Figure 7.. Acute chemogenetic activation of OXT signaling alters social interaction preference and neuronal response profile in the MeA.

(A) Structure of combined pharmacology and electrophysiology experiments. Sensory responses were determined prior to drug application (~50 min), followed by a 10 min baseline period. Drugs were injected IP, and a second baseline period was collected. Finally, sensory responses were determined after drug application. (B) Firing rate (spikes/second) for single units in the absence of sensory stimuli (abscissa: firing rate before CNO; ordinate: firing rate after CNO; log scale). Black points indicate single units that displayed a significant change in activity after CNO injection. (C) Responses of a single MeA unit to sensory stimuli before and after the mouse was injected with CNO. For each panel, raster plots indicating the timing of individual action potentials elicited by multiple presentations of the same stimulus (shaded region). Histograms of the mean response and standard error for the same data are shown below each raster plot. Time zero indicates alignment to the start of stimulus presentation. (D) Comparison of responses to male, female, and predator stimuli before and after CNO injection. Grey bars: percentage of single MeA units that responded to each stimulus (nonparametric ANOVA; p<=0.05). Colored bars: percentage of single units that responded most strongly for the indicated stimulus. Asterisks indicate a significant difference in the fraction of responsive units before and after CNO injection (permutation t-test; *p<0.05). (E, G) Selectivity of MeA units to sensory stimuli before (E) and after CNO injection (G). Each point represents the sensory responses of an individual unit with at least one significant response to male, female, or predator stimuli. (F) Comparison of response strength before and after CNO injection for all single units responding to a given stimulus. Grey points indicate single units with a statistically significant response to the stimulus plotted in each axis. Colored points indicate units with a significant response that was also the strongest response (compared with responses to the other stimuli). Abscissa: (post-pre)/(post + pre) prior to CNO injection. Ordinate: (post-pre)/(post + pre) after CNO injection.

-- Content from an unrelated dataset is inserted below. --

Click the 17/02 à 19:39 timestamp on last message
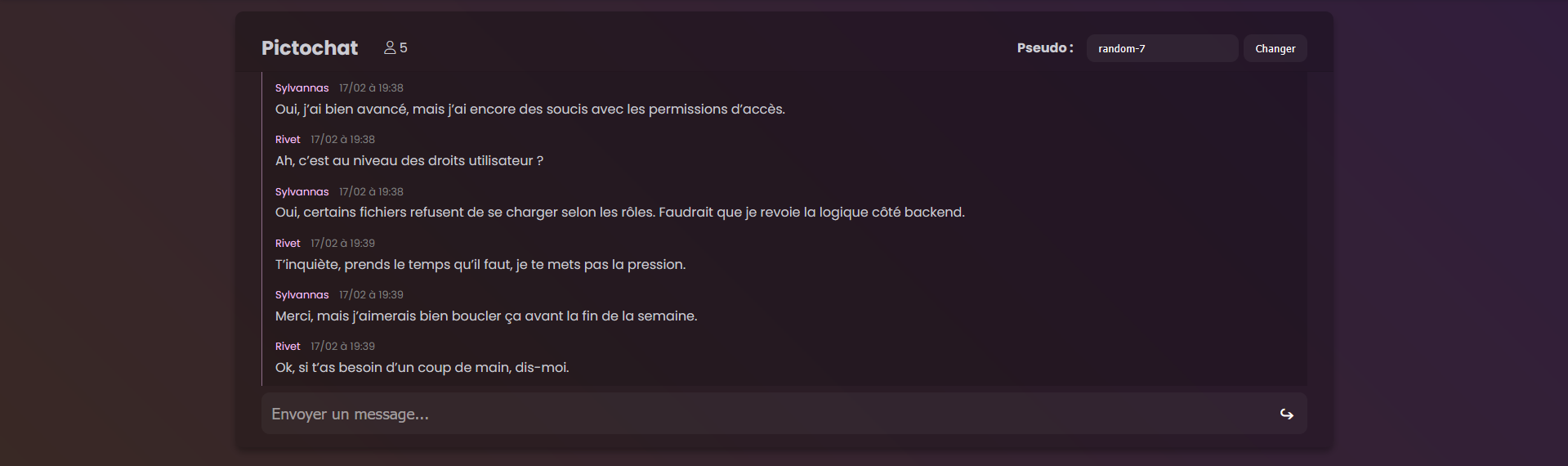Viewport: 1568px width, 466px height. click(x=342, y=346)
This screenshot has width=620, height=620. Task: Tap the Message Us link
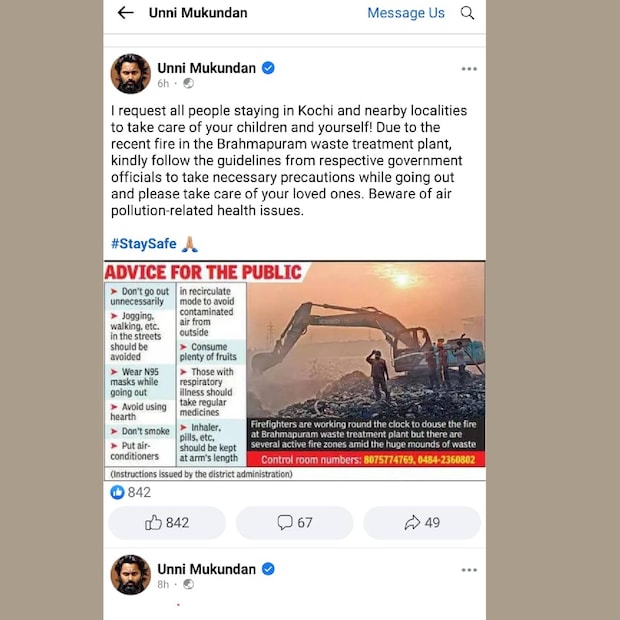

Figure 7—figure supplement 1.. Acute chemogenetic activation of OXT signaling alters social interaction preference.

(A) Representative traces of a subject mouse in a social interaction paradigm assessing the preference of the subject to investigate a pair of anesthetized female and male stimuli. The path traveled by the subject was tracked and time spent near each stimulus mouse was measured automatically by Ethovision. (B–C) Changes in the time spent in each interaction zone (t test) and social investigation preference scores (t test) of Oxt-iCre male mice after excitatory DREADD-mediated activation of OXT neurons in the PVN. The AAV8-DIO-hM3Dq-mCherry virus was stereotaxically injected into the PVN of Oxt-iCre male mice. The subjects performed social preference tests after saline injection, and 15 min, 2 days, 1 week and 2 weeks after CNO injection. **p<0.01, ns, not significant.